**Entries provided:**
──────
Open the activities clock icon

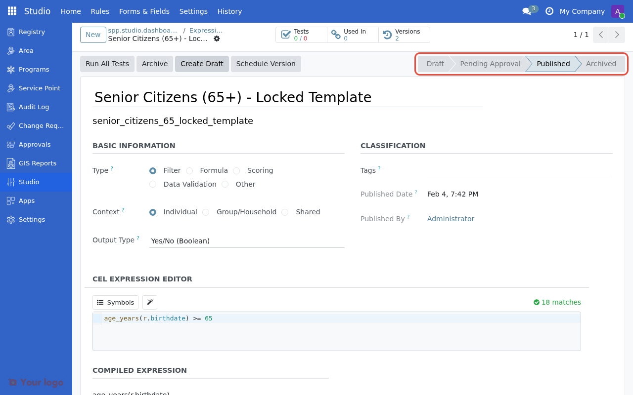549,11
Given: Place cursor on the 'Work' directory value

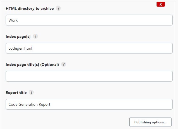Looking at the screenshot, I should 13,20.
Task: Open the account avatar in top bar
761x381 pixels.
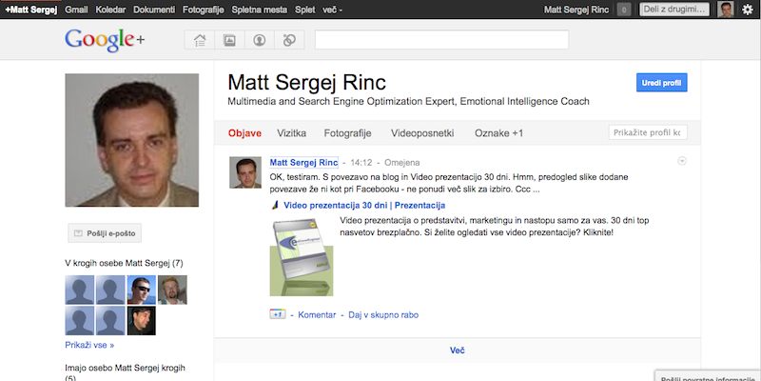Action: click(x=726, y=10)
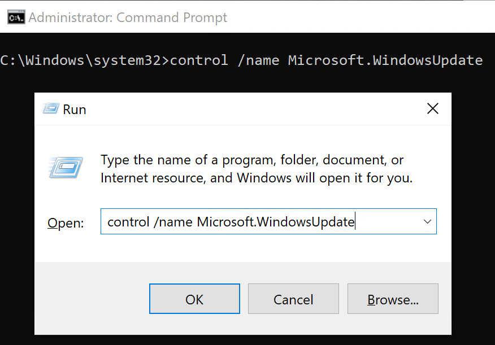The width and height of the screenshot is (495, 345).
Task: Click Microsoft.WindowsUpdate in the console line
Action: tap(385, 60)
──────
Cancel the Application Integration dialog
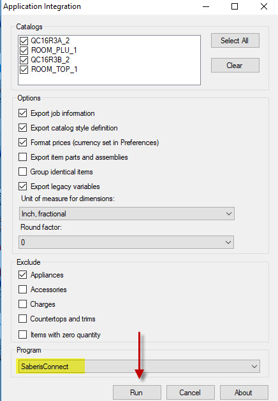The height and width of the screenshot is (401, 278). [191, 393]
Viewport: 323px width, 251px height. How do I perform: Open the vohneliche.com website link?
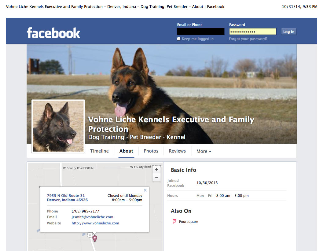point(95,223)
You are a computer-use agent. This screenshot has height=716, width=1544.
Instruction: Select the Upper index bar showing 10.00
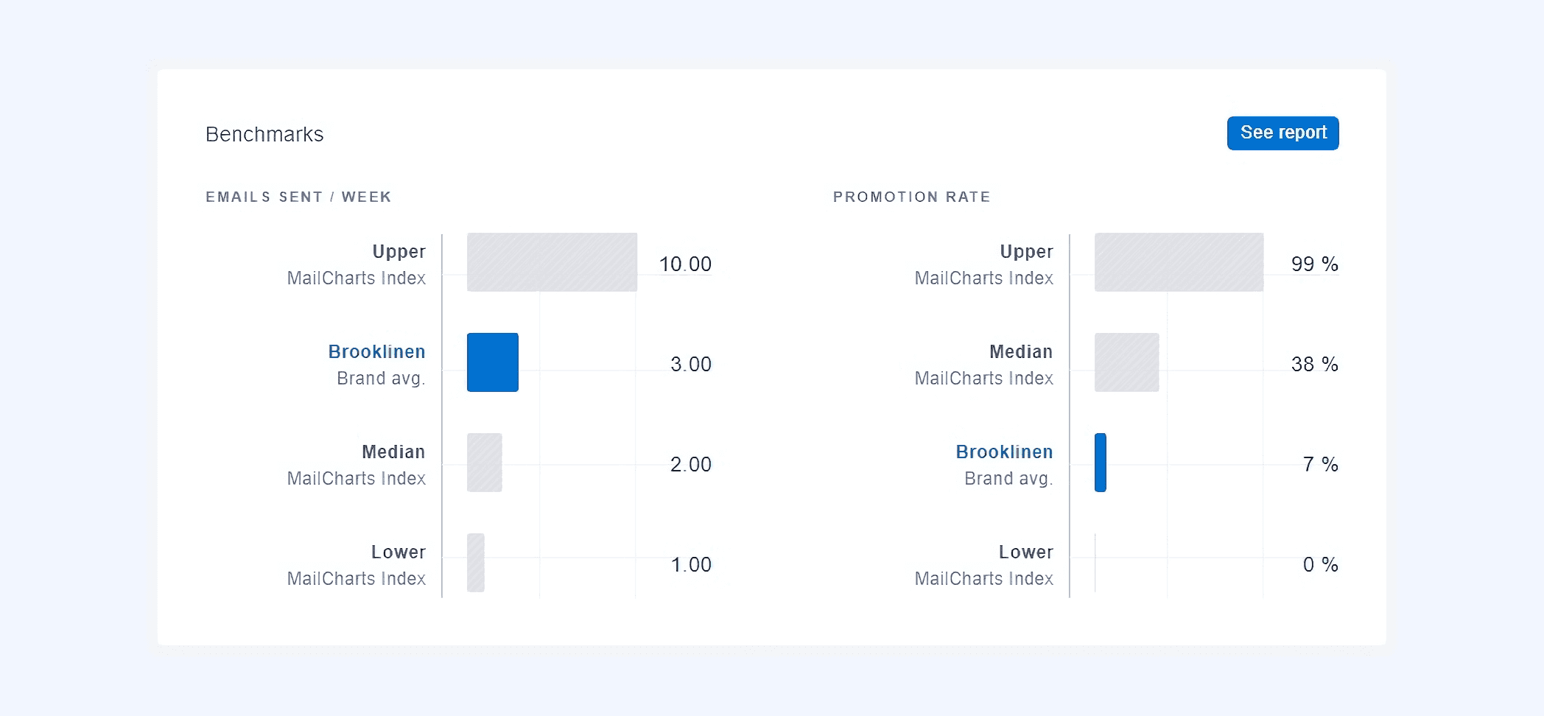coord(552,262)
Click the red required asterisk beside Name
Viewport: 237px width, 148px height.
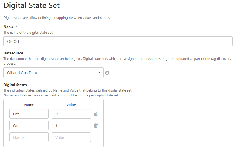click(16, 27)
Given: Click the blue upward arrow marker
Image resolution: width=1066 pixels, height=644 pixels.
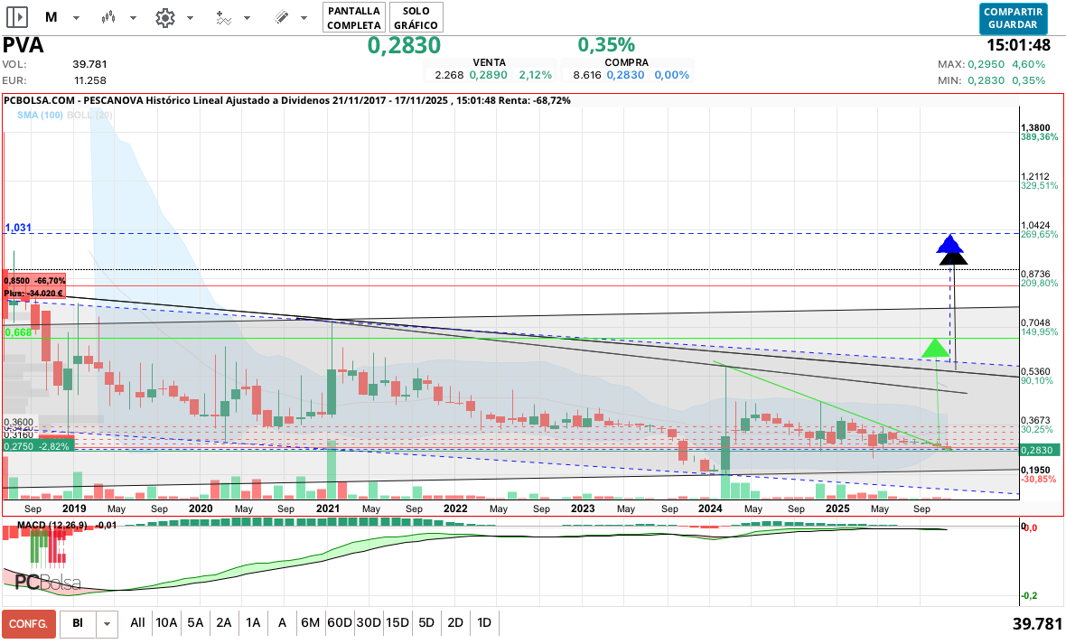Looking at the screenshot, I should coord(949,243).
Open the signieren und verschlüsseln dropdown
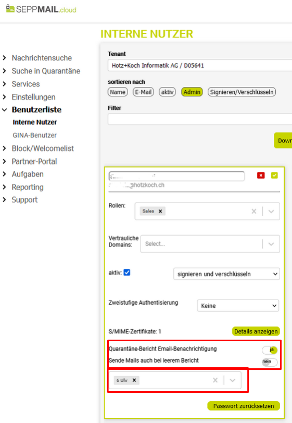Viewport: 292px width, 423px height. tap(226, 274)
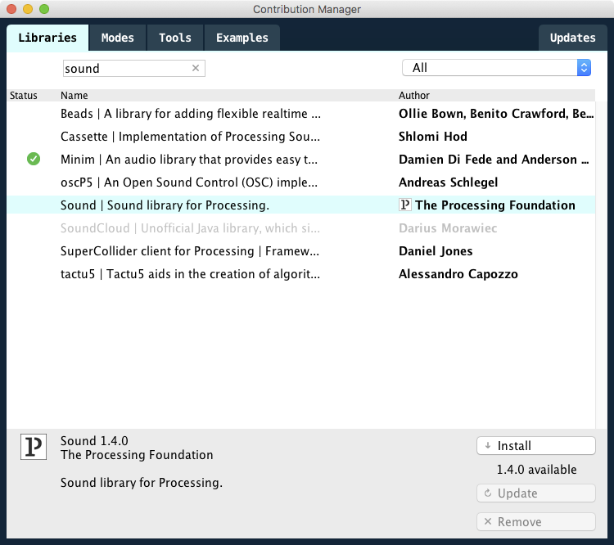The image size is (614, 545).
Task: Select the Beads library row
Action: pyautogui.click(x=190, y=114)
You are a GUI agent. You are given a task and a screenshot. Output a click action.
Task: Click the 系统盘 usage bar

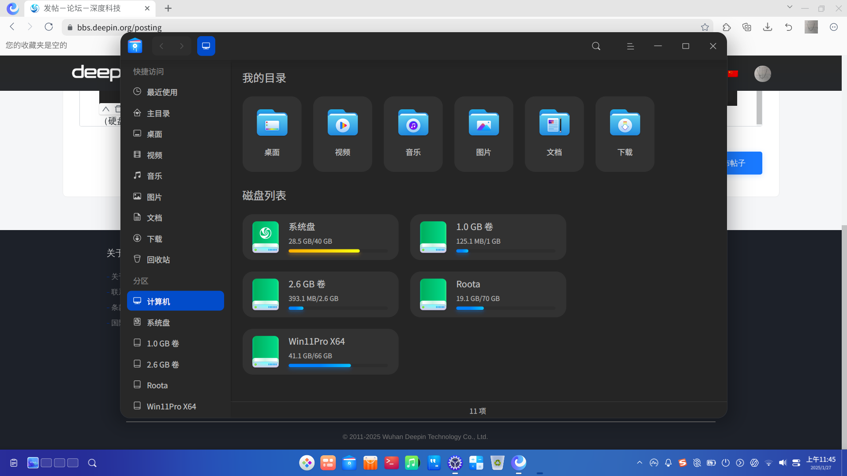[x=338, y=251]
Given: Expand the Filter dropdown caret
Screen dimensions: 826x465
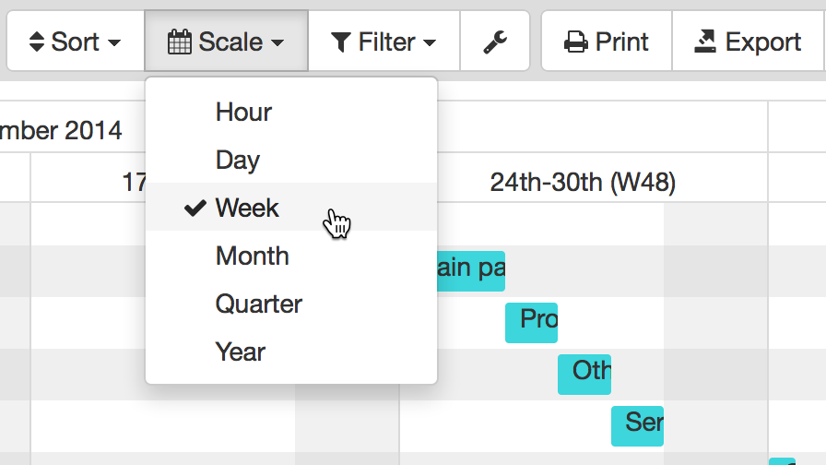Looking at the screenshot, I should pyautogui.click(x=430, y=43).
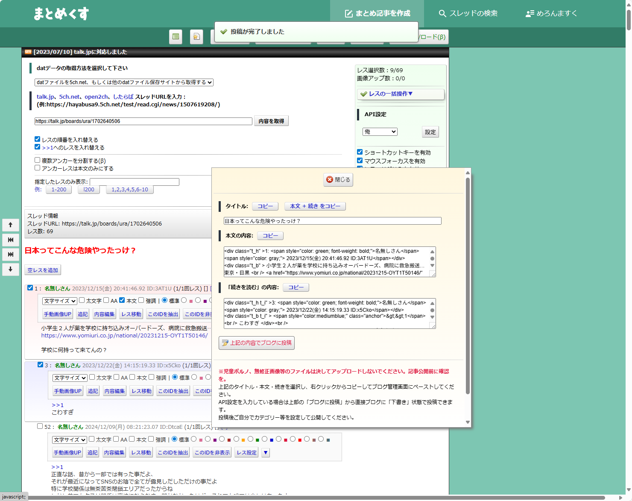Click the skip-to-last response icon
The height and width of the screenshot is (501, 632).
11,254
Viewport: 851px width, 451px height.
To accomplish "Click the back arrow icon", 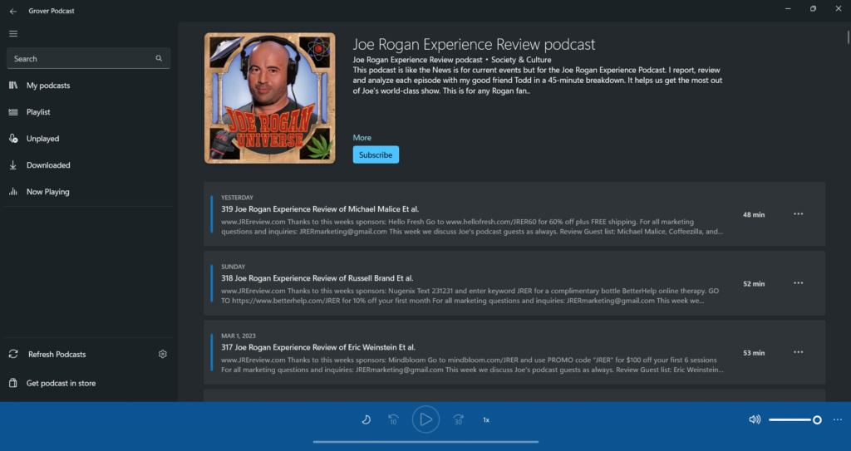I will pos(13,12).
──────
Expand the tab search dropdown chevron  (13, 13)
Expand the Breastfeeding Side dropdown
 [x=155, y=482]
──────
**Work task:**
Above are the entries; copy every line among them that contains the word "agent".

**Exercise output:**
You are a computer-use agent. This screenshot has height=716, width=1544.
You are a GUI agent. You are given a task and a screenshot. Output a click action.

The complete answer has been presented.